4. Implement the entry point

// src/index.ts
import { createPlugin } from '@aviato/plugin-sdk'

const plugin = createPlugin({})

plugin.hooks.on('pipeline.probe.afterProcess', async ({ bundle }) => {
  const primary = (bundle as { files?: { media: { type: string }[] } })
    .files?.media.find(f => f.type === 'primary')
  if (!primary) return null

  return {
    tags: {
      'tres-commas': 'true',
    },
  }
})

That's the entire plugin. createPlugin returns the subscription emitters, you wire one handler, the SDK auto-registers the hook.dispatch RPC method on first .on(), and the plugin signals ready. Aviato invokes the hook, gets the BundleDelta, and merges tags['tres-commas'] = 'true' into the bundle before persisting.

See bundle.mdx for the full delta merge semantics.

5. Restart the server

The first time you add a new plugin directory, restart the Aviato server so it picks the plugin up. After that, you only need to restart the plugin itself when its code changes. Use the restart button on the plugin's admin page (/admin/plugins/aviato-tres-commas) or disable and re-enable it.

You should see in the server logs:

Plugin discovered  pluginId=aviato-tres-commas
Plugin started     pluginId=aviato-tres-commas

6. Verify it ran

Trigger a scan of any library, then open /admin/plugins/aviato-tres-commas/logs. Every item that passed through the probe phase should produce a log line with the bundle delta you returned. (Hook result logging is gated on the server's debug flag; enable it from settings if you don't see entries.)

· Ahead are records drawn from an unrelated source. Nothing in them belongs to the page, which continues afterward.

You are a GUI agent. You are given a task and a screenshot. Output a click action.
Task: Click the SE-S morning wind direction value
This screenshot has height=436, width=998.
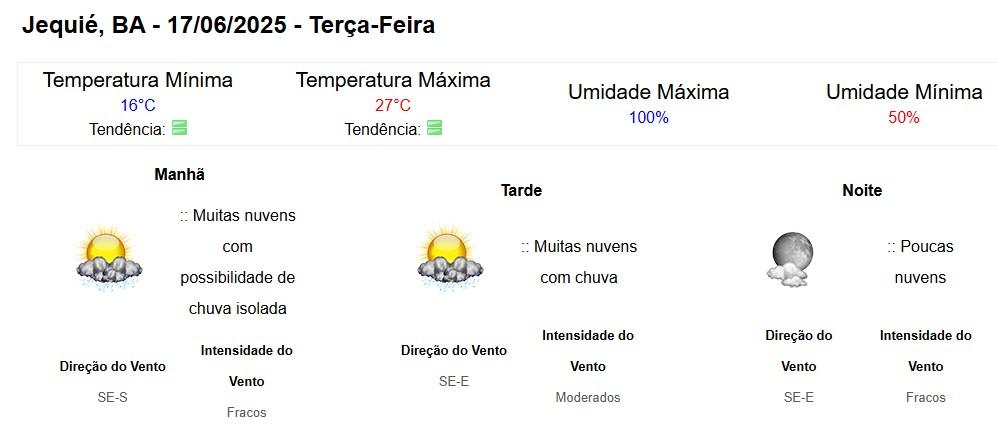pos(113,397)
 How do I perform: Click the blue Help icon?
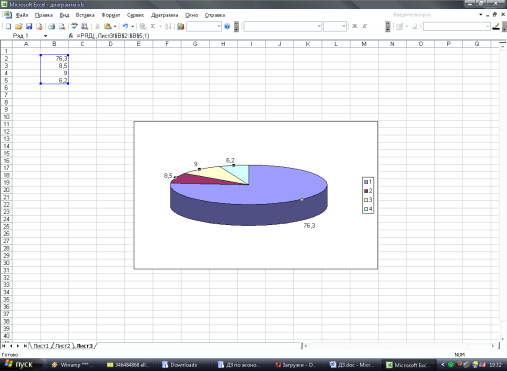click(227, 26)
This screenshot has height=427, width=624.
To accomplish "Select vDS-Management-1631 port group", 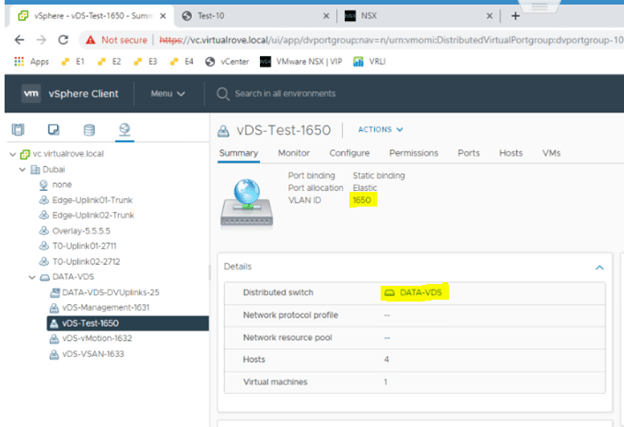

For a faster feedback loop, write a unit test that exercises your handler directly:

// src/__tests__/index.test.ts
import { test, expect } from 'bun:test'

test('tags primary files', async () => {
  const fakeBundle = { files: { media: [{ type: 'primary', uri: 'file://a.mkv' }], auxiliary: [] } }
  // import and call your handler directly, asserting on the returned delta
})
bun test

7. Where to go next

You've got the smallest possible plugin running. Pick the doc that matches your goal:

GoalDoc
Add a new library type (movies, audiobooks, ...)library.mdx
Identify files against a remote APIindexer.mdx
Discover files from a new source (S3, Dropbox, network share)filesystem.mdx
React to more pipeline events or extend the UIhooks.mdx
Surface a settings form, action button, or metadata panelui-schemas.mdx
Add user-editable settings to your pluginconfiguration.mdx

Common pitfalls

  • Forgot to restart the server after adding the directory. Aviato scans the plugin directory once at boot.
  • Manifest validation failed silently. Check the server log for the Zod error path. The plugin won't appear in /admin/plugins if its manifest is invalid.
  • capabilities: [] plus no subscriptions. The plugin loads but does nothing. Aviato won't ever call you.
  • Top-level await in the entry file. Don't. The plugin must signal ready via createPlugin()'s implicit signalReady() before the server considers it healthy, and top-level await delays that.
  • Mutating the bundle in-place. Hooks return a BundleDelta; they don't mutate the input. Mutation works today by accident but is not part of the contract.